José avait lu dans le Belize Times un article sur  un meurtrier français qui avait rencontré dans la Caraïbe un couple de plaisanciers, avait organisé une fête à leur bord, les avait saoulés, drogués et assassinés et volé leur voilier pour le revendre.

  Deux jours plus tard, José et Martine embarquent vers Mango Cayes, ilôt d'un km² à une heure de canot à moteur. Quelques rares cocotiers, un hôtel désaffecté, des huttes, un wharf de bois, le récif de corail affleurant à 10 mètres du rivage, la mer transparente.
Ils imaginent les pirates mouillant à quelques encablures, les boucaniers, trafiquants de tabac et d'esclaves, des ripailles orgiaques...
Ils logent à l'unique pension, the Paradise, tenue par Barry et sa femme Eva.
 A l'entrée, une pancarte indique en lettres énormes: PARADISE FOR HAPPY FEW, le paradis pour les rares méritants. St Pierre, c'est Barry, sexagénaire débonnaire de Boston, sorte de chef scout, de curé défroqué, de prédicateur pentecôtiste.
 Une grande salle à manger sous les palmes.
 Le repas est annoncé à la cloche, allez pauvres pécheurs, chiens humains, venez prendre votre pâtée à l'heure dite pavlovienne.

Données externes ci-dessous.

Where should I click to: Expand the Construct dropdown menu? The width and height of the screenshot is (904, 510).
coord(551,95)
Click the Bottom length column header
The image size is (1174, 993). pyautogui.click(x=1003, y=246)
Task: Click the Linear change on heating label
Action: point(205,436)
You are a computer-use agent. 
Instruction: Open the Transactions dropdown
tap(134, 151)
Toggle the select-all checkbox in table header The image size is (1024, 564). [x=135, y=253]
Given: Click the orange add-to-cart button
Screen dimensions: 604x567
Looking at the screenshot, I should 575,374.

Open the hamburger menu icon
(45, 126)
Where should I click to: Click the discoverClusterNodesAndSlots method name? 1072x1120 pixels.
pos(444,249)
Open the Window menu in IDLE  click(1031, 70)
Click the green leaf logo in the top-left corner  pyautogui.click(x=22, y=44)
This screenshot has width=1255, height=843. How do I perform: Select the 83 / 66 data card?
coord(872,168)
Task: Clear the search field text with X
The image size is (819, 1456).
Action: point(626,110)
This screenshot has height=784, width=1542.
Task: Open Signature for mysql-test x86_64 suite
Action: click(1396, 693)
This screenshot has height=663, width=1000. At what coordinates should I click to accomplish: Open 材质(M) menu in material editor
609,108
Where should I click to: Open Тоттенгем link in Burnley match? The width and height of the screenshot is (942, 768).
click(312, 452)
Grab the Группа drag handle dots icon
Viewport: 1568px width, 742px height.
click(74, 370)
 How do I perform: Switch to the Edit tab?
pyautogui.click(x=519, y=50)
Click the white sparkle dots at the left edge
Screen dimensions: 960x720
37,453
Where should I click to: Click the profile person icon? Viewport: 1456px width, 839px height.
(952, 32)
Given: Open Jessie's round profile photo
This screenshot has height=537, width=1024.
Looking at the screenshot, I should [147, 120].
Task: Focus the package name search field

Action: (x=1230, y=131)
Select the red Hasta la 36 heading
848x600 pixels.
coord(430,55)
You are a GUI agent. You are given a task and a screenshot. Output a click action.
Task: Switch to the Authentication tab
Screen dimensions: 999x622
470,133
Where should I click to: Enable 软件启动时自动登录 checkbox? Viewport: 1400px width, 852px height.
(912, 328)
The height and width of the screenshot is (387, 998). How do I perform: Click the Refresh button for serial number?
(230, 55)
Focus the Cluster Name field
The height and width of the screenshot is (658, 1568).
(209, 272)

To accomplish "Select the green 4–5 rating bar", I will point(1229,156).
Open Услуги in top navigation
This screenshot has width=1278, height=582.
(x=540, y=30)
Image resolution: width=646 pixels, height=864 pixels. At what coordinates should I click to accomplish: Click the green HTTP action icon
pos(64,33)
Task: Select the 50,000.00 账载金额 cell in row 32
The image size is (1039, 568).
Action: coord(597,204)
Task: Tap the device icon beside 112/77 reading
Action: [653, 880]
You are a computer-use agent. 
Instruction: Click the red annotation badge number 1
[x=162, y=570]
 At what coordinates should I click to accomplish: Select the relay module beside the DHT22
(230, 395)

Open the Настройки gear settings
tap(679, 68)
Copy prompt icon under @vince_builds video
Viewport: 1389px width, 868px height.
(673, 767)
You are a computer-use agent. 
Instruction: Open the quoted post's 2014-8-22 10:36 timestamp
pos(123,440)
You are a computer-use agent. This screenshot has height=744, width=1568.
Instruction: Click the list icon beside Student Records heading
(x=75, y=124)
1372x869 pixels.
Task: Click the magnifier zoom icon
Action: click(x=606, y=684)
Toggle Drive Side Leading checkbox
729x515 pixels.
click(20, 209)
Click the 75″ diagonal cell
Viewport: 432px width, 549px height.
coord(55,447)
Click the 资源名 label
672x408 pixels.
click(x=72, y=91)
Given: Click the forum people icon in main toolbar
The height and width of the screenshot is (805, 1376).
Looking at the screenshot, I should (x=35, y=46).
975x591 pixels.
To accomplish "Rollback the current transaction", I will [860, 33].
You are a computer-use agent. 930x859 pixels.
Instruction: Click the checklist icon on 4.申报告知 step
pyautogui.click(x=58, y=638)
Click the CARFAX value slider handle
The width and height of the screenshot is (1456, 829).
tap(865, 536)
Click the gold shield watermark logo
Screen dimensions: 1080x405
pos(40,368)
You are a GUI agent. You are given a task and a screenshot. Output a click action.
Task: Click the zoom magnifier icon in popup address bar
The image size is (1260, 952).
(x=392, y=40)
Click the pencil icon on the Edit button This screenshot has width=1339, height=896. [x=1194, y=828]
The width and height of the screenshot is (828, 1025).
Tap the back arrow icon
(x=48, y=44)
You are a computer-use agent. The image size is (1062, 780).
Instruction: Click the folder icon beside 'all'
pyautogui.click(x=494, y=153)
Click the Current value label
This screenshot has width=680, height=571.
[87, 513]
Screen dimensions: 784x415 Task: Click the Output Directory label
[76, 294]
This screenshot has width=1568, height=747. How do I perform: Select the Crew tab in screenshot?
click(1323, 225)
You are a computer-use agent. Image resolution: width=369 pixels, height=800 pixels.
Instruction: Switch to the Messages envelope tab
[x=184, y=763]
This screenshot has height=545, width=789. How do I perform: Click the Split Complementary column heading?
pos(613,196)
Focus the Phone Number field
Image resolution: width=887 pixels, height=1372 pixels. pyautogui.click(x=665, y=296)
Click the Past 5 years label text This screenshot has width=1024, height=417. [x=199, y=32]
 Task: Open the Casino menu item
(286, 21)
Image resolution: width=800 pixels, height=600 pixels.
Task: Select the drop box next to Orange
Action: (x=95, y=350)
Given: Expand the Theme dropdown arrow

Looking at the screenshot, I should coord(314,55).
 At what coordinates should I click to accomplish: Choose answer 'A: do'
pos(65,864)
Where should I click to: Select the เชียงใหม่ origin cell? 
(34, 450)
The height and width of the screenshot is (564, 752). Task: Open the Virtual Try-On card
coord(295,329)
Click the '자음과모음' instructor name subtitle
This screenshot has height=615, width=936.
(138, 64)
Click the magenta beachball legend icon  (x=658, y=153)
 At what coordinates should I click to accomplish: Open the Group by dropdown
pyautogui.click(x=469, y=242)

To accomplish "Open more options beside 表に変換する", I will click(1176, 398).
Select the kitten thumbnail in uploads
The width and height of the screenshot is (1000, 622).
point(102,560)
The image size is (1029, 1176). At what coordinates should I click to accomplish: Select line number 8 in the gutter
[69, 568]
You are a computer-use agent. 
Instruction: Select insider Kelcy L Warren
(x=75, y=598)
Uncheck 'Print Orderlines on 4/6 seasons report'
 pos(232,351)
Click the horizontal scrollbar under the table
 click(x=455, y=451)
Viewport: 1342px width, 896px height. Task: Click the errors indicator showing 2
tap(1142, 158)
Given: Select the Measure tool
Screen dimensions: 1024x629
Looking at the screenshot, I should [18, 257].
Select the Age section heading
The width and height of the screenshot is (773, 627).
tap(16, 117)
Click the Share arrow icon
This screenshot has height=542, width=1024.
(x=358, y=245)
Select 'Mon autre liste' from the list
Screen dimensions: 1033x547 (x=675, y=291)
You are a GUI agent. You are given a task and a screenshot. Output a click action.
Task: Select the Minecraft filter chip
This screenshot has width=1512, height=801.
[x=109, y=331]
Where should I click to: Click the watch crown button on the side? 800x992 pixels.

 Partout accrochés sur les troncs, des pannonceaux édifiants:

             DIEU EST AMOUR              ECONOMISEZ L'EAU                           SOYEZ PROPRES
  
    PAS DE PROPOS IMPOLIS                         LE ROYAUME DE DIEU APPARTIENT AUX PURS     
            
                     MANGEZ A L'HEURE             L'ALCOOL TUE                                       AIME TON PROCHAIN

                               RESPECTEZ LA NATURE              RANGEZ LES MASQUES ET LES TUBAS A LEUR PLACE


   Dans la pension éco-bigote, Barry et Eva s'occupent des ouailles égarées.
A l'apéro, buvant une bière, José devise:
  - Barry, do you know the famous prayer of Jacques Prévert, french poet.
  " notre père qui êtes aux cieux
     restez-y
     et Vichenou la paix "
et de rajouter en verve:
- d'ailleurs, quand je serai mort, je préférerais aller directement aux enfers, les femmes y sont brûlantes.
La discussion devient difficile, aigre.
José continue et tient des propos irrévencieux au-sujet du pape, sous le regard fulminant de Barry mais avec l'approbation muette d'Eva jubilant en douce.
Barry courroucé ne cesse d'écraser les mouches sur la nappe.
  - why this violence, you are a flies serial-killer, dit José narquois.
  - I'm not a serial killer!
     I don't like flies, it's dirty.
Obsession du paradis originel, débarrassé des insectes, des serpents, de la flétrissure des mécréants

 Et José d'imaginer derrière le visage amène du pentecôtiste étatsunien; qu'il s'agissait en fait d'un criminel fuyant la justice, qu'il s'était refait une vie idéale, apostolique, planqué sur son atoll, expiant ses péchés passés sous le soleil ardent et le regard divin sans excés d'alcool.